The United States, which introduced baseball to Japan in 1872, ended in 4-2. The team was denied access to all 40 players and many qualified top prospects by Major League Baseball and its clubs, disrupting the United States and other countries with top stars in MLB.
At the request of the host country, Japan, baseball made its sixth appearance in the Olympic Games for the first time since 2008. It has already been dropped at the 2024 Paris Olympics, but could return to 2028 in Los Angeles and 2032 in Brisbane, Australia.
“Baseball is played in so many countries around the world and continues to grow,” says Scioscia. “And I think it’s an incredible oversight not to include baseball as a perennial sport in the Olympics.”
Frazier spoke next, and in making a claim to include baseball, he inadvertently pointed out who was missing: the best of the current generation.
“It’s excitement, emotion, and enthusiasm,” he said. “I focused on trying to be the little kids, the next Mike Trout or the next Jacob DeGrom.”
The Japanese team lacked MLB stars Shohei Ohtani and Yu Darvish, which was a field class in six countries.
American pitchers led the Olympics at 1.58 ERA to 2.28 in Japan, but American batters reached .236, well below Japan’s .287 and South Korea’s .302. The United States stuck nine runners in a gold medal game and became hitless with four at-bats with a scoring man.
Frazier scored .143 (21-3) with one RBI and was unable to add gold to the title of the Little League World Series, which won the 1998 Toms River East American in New Jersey.
Second baseman Eddy Alvarez has become the third American and sixth athlete overall to win medals at the Winter and Summer Olympics. He wanted gold, but with three RBIs, he was 6 to 24, consistent with the silver he won as a speed skater in 2014.
“It feels like déjà vu,” Alvarez said. “It’s as heavy as any other. It’s the same color, a little different design, but it’s still an incredible journey, an incredible experience.
“It’s a pill that’s hard to swallow when you’re approaching victory and running out, but at the same time, I’m finally attacking me about how incredibly blessed I am to participate. This is one of the things I know. “
Alvarez hit the ground-out at the end of the inning with 2 on in the 5th inning, Jamie Westbrook jumped out with 2 on in the 6th inning, and Alvarez stranded the runner when he grounded out in the 2nd inning in the 7th inning.
Kuribayashi gave up Nick Allen’s one-out single in the ninth inning, then retired Lopez with a force-out and put Alvarez on the deck.
“Oh man,” Alvarez said. “I really wanted it.”

Japan’s Masahiro Tanaka has defeated former New York Yankees teammates Frazier and Tyler Austin.
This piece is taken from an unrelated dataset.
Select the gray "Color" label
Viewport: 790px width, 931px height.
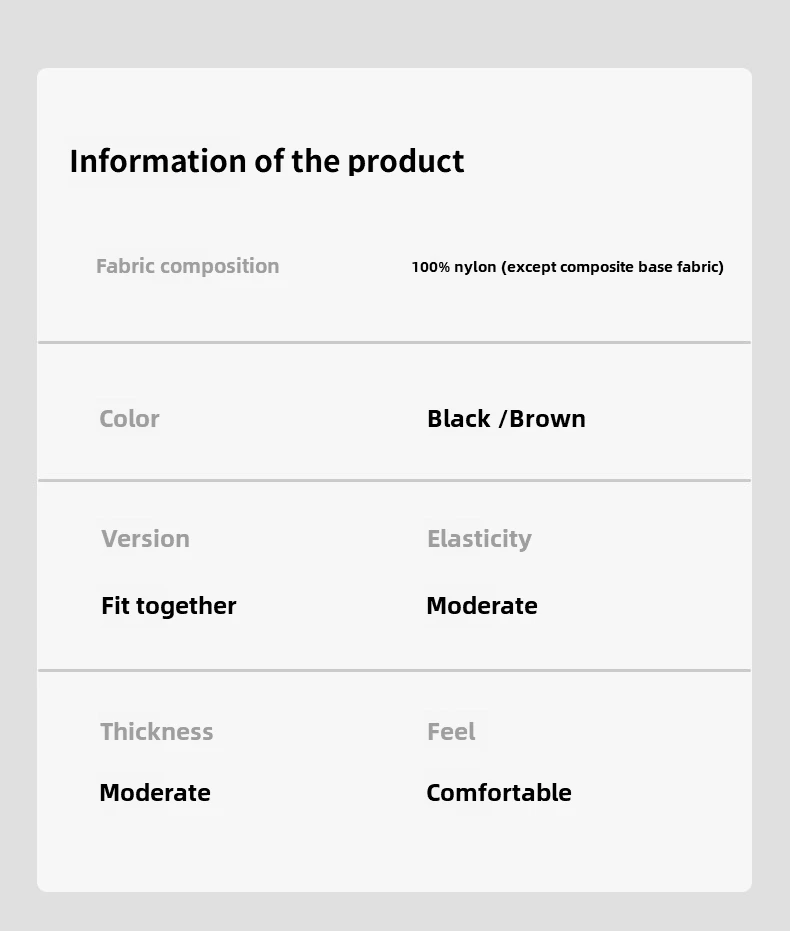pyautogui.click(x=129, y=419)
Frazier asked the pitcher for a pin from the Japanese team.
“It feels a little weird,” Tanaka said through an interpreter.
After the first celebration, Japanese players lined up on third base and bowed to supporters and then to the American team.
Scioscia, standing in front of the first baseman’s dugout, responded by wearing a hat.
There is no sadness. Instead, praise.
“It was a great experience, man,” Frazier said. “I can’t say that enough.”